The biggest open question ahead of Wednesday’s session was whether al-Nashiri — clean shaven and wearing all white — would get to testify about his torture in court, and whether that testimony could be made public. The answer? Not today.

Judge Col. James L. Pohl avoiding ruling on the question of whether al-Nashiri would testify, instead making his testimony moot by ruling on behalf of his lawyer’s request to leave him unshackled when they meet with their client.

The question of shackling is key because the 47-year-old Saudi’s defense attorneys say it reminds him of how he was constrained when being held in a CIA “black site.”

As recounted in a 2004 CIA Inspector General report, a debriefer “entered the cell where Al-Nashiri sat shackled and racked the handgun once or twice close to Al-Nashiri’s head” and “entered the detainee’s cell and revved the drill while the detainee stood naked and hooded” shortly after al-Nashiri was first taken into custody in 2002. Al-Nashiri was transferred from an overseas CIA “black site” to the Guantanamo Bay facility in 2006.

Lawyers for al-Nashiri wrote in a motion last month that they anticipated that it might be “necessary and appropriate for the accused to show counsel how events occurred.” They said they might take a “psychodramatic approach” to the testimony that would allow lawyers to “access the experiences of others — to see things as they saw them and to feel it as they felt it — in other words, to truly empathize.”

The prospect of testimony from al-Nashiri — and the likelihood that such a hearing would be conducted in a closed session — is what led 10 media companies to send First Amendment lawyer David Schultz down to Guantanamo to argue for the court to be open during the testimony.

This was Schultz’s first trip to Guantanamo and his testimony marked the first known time that a military commission has heard an argument from a non-party.

“We did establish an important precedent — that the pubic and the press have the right to be heard,” Schultz told TPM after the hearing.

Schultz mentioned publicly available information about the government’s treatment of al-Nashiri in court — the use of waterboarding, a drill and a gun — and said it would be “impossible” to reach a conclusion that national security concerns should prevent the public from hearing “information that the whole world knows or can find in two seconds on the Internet.”

“You’re always going to have some people who think this thing is a sham,” Schultz told TPM. “But the general public can only have confidence in the judgments if the system itself is open.”

The legitimacy of the forum itself was the subject of a separate series of arguments by al-Nashiri lawyer Michel Paradis.
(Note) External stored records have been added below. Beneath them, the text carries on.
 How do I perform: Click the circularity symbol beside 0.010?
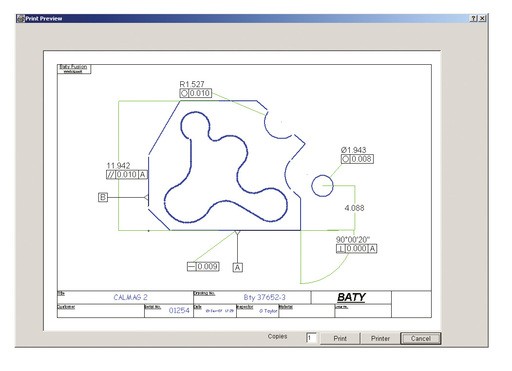(184, 93)
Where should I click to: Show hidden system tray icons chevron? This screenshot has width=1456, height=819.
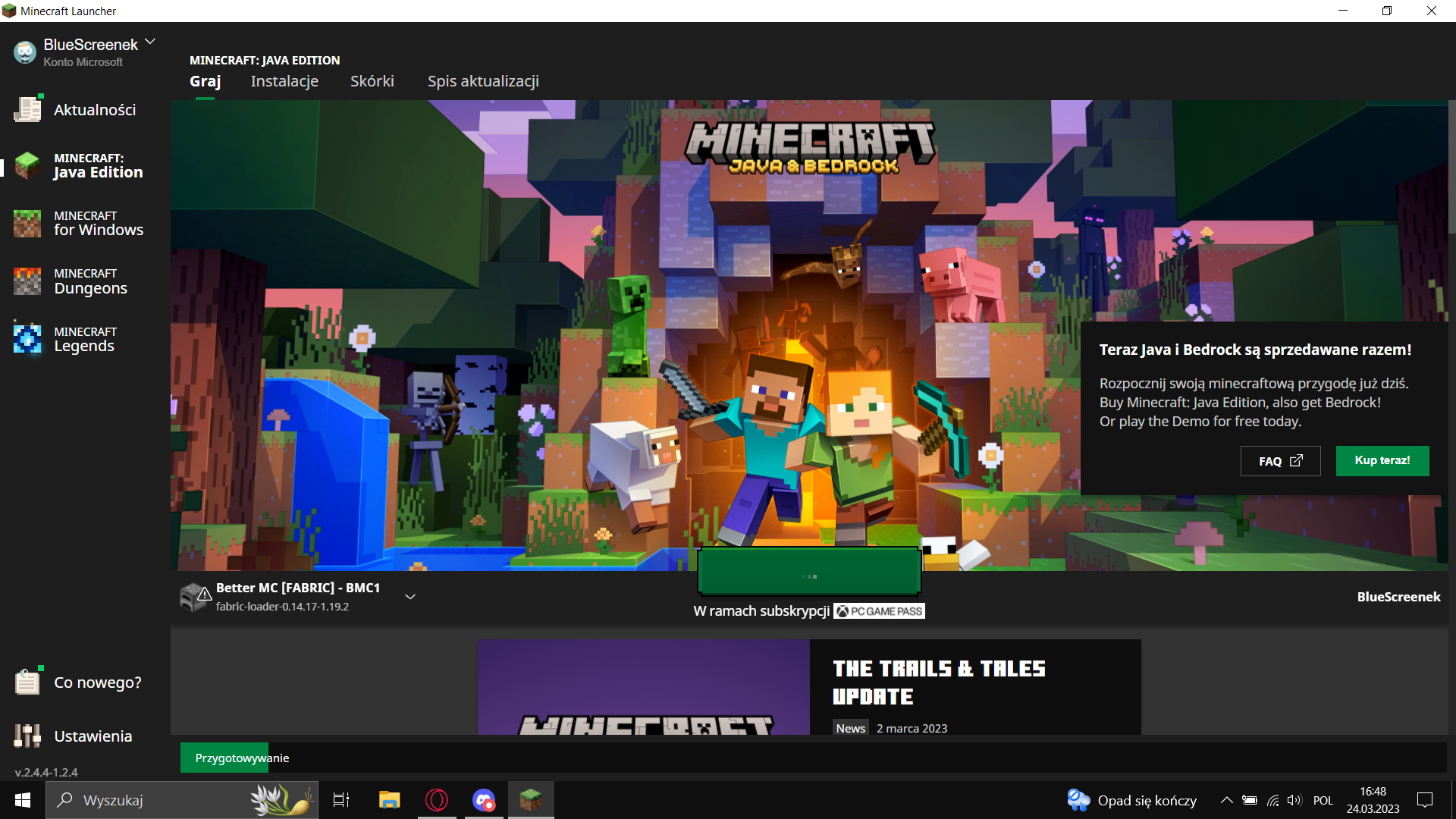tap(1226, 800)
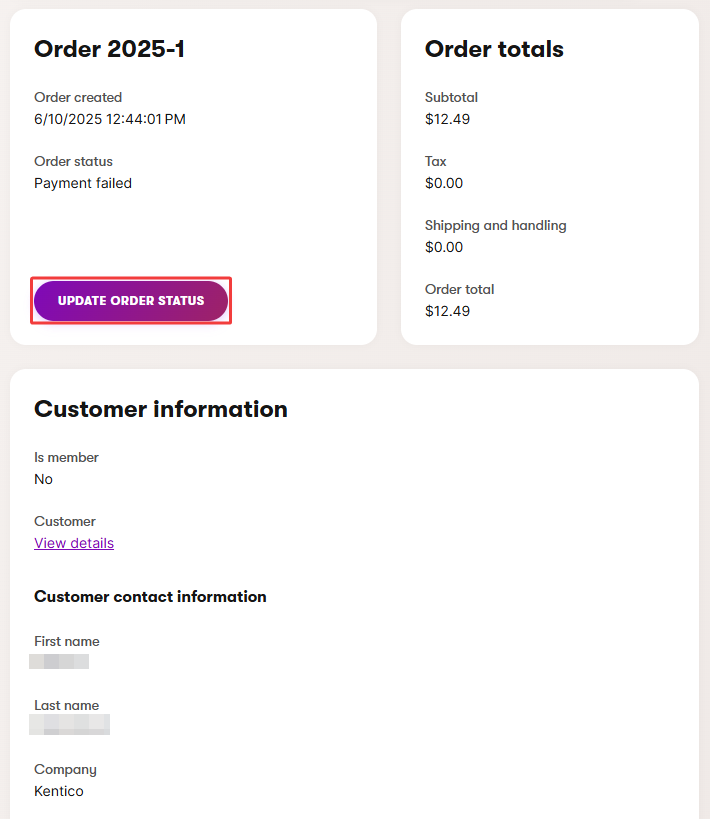Click the Customer information heading
This screenshot has width=710, height=819.
point(161,409)

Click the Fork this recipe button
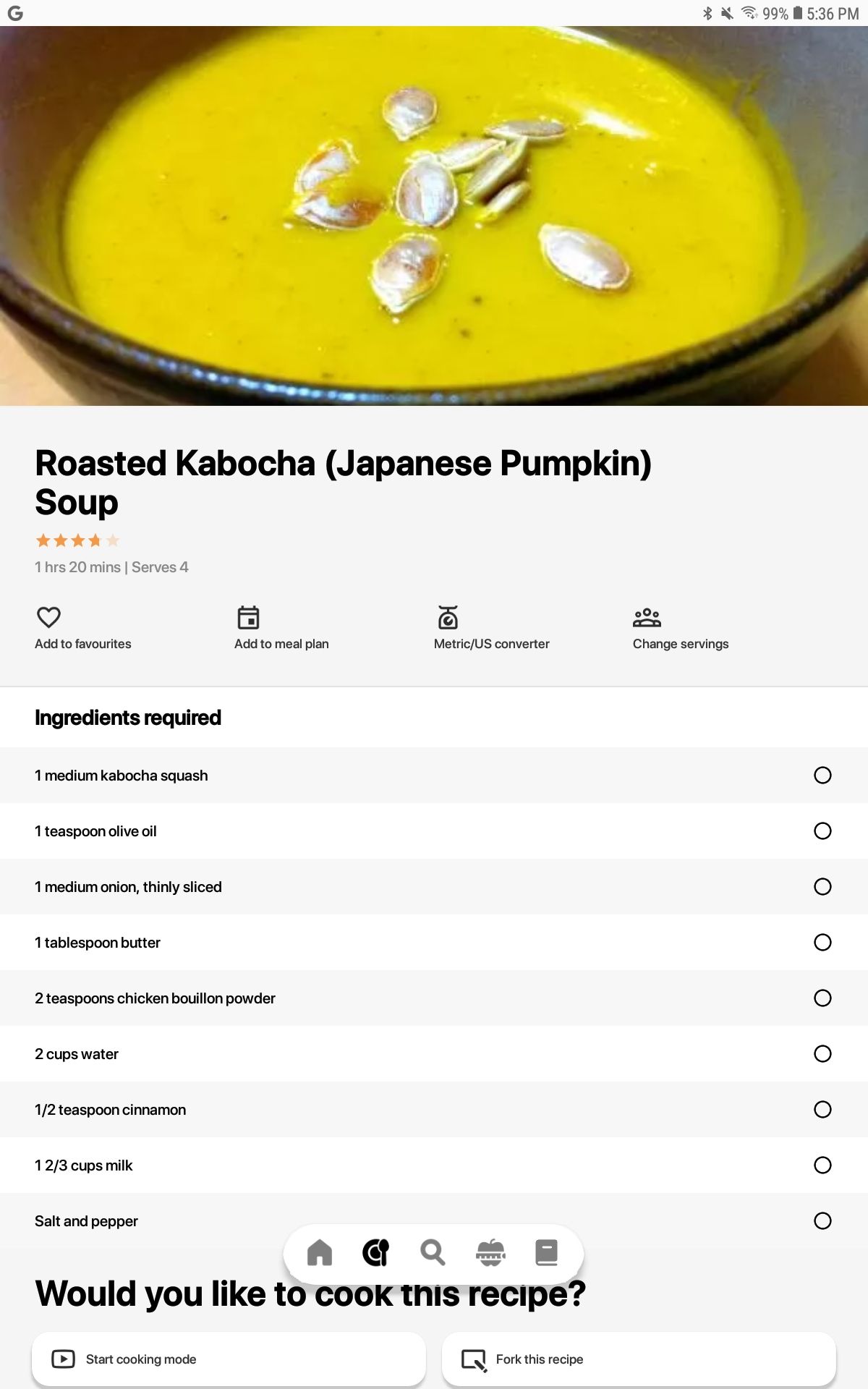[x=639, y=1359]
“The intent and purpose of the Military Commissions Act was to deny equal justice,” Paradis argued. He argued that the system of justice an individual is placed into — military or civilian — should not be decided “simply by accident of where they were born” and that Congress set up the military tribunal system for “political self interest and political self interest alone.”
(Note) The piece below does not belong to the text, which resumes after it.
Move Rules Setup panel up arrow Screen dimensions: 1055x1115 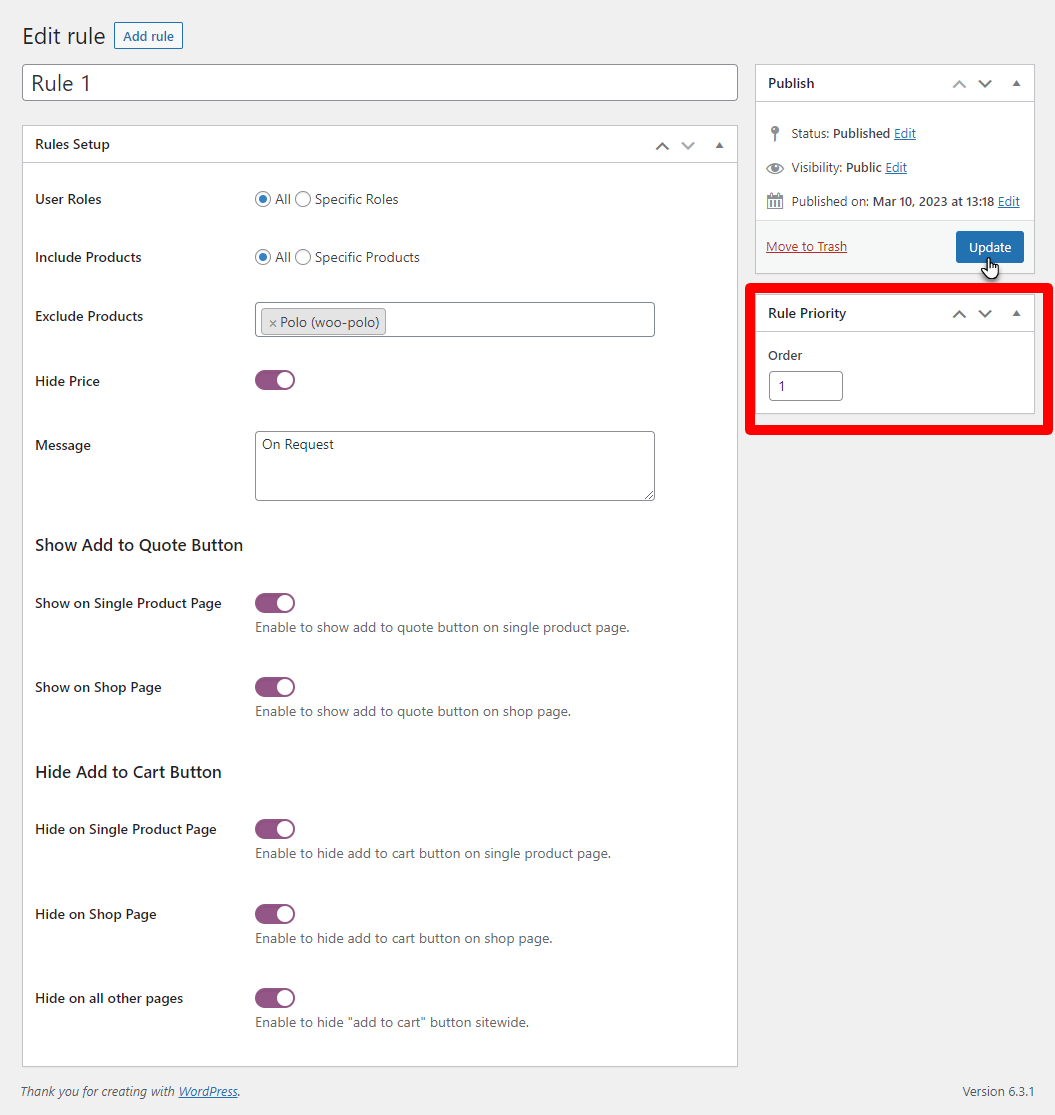coord(662,145)
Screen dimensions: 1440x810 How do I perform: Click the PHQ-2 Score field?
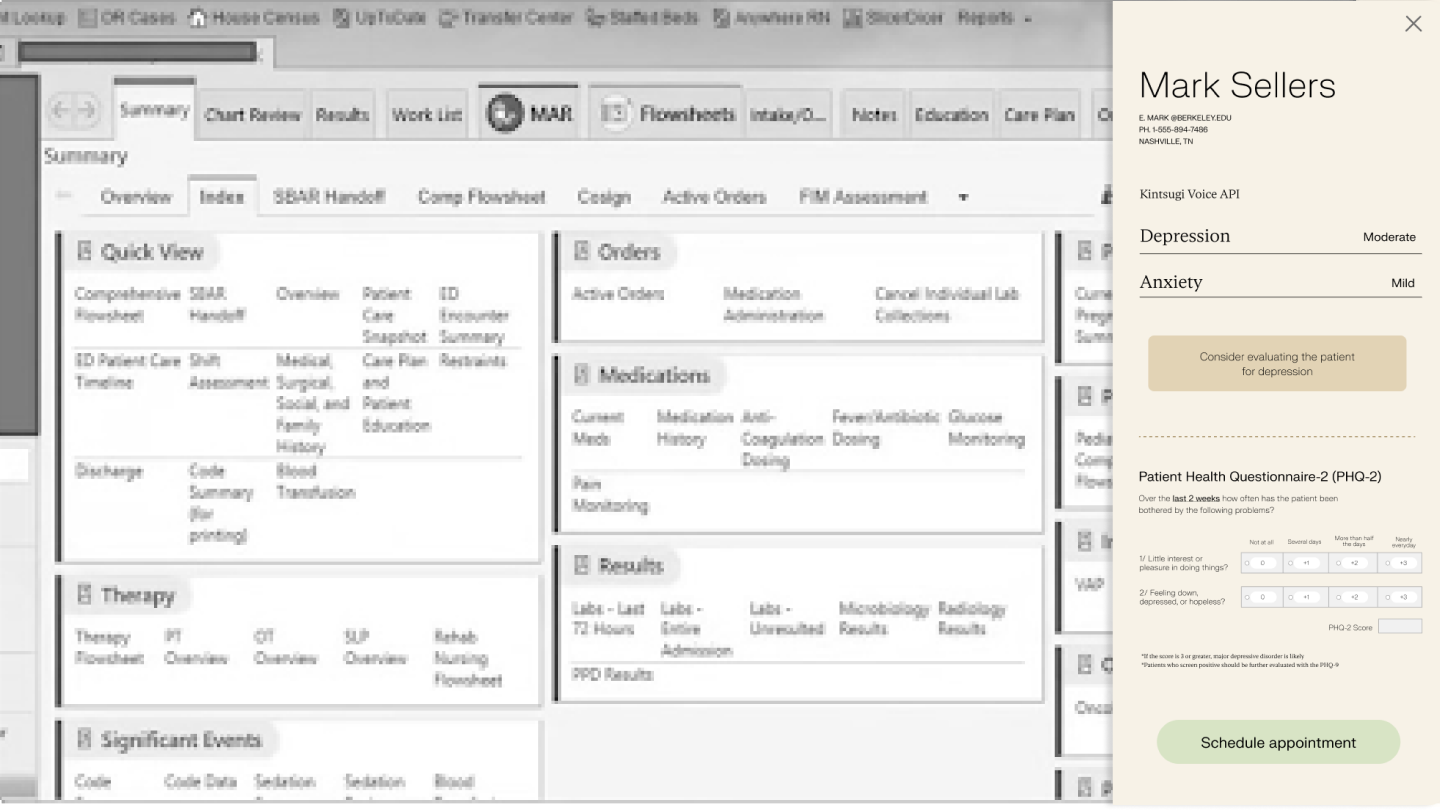[1399, 627]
“Separate is not equal. We do not segregate in the United States anymore, we fought long and hard for that,” Paradis said. At one point, he argued that decisions about trying defendants in either military or civilian court would “at a certain point” become “outright forum shopping.”

The prosecution argued that Congress had a “very rational and legitimate reason” for setting up two judicial systems.

Judge Pohl seemed inclined to defer to previous decisions about the legitimacy of military tribunals made by higher courts. But Paradisl argued that the fact that the death penalty was in play in this case made it different from previous decisions.

Preliminary hearings in the al-Nashiri case continue on Thursday, though it’s not clear if al-Nashiri will be in attendance.

Defense lawyers asked the judge to order that Guantanamo officials don’t forcibly extract al-Nashiri from his cell if he indicates he doesn’t wish to attend.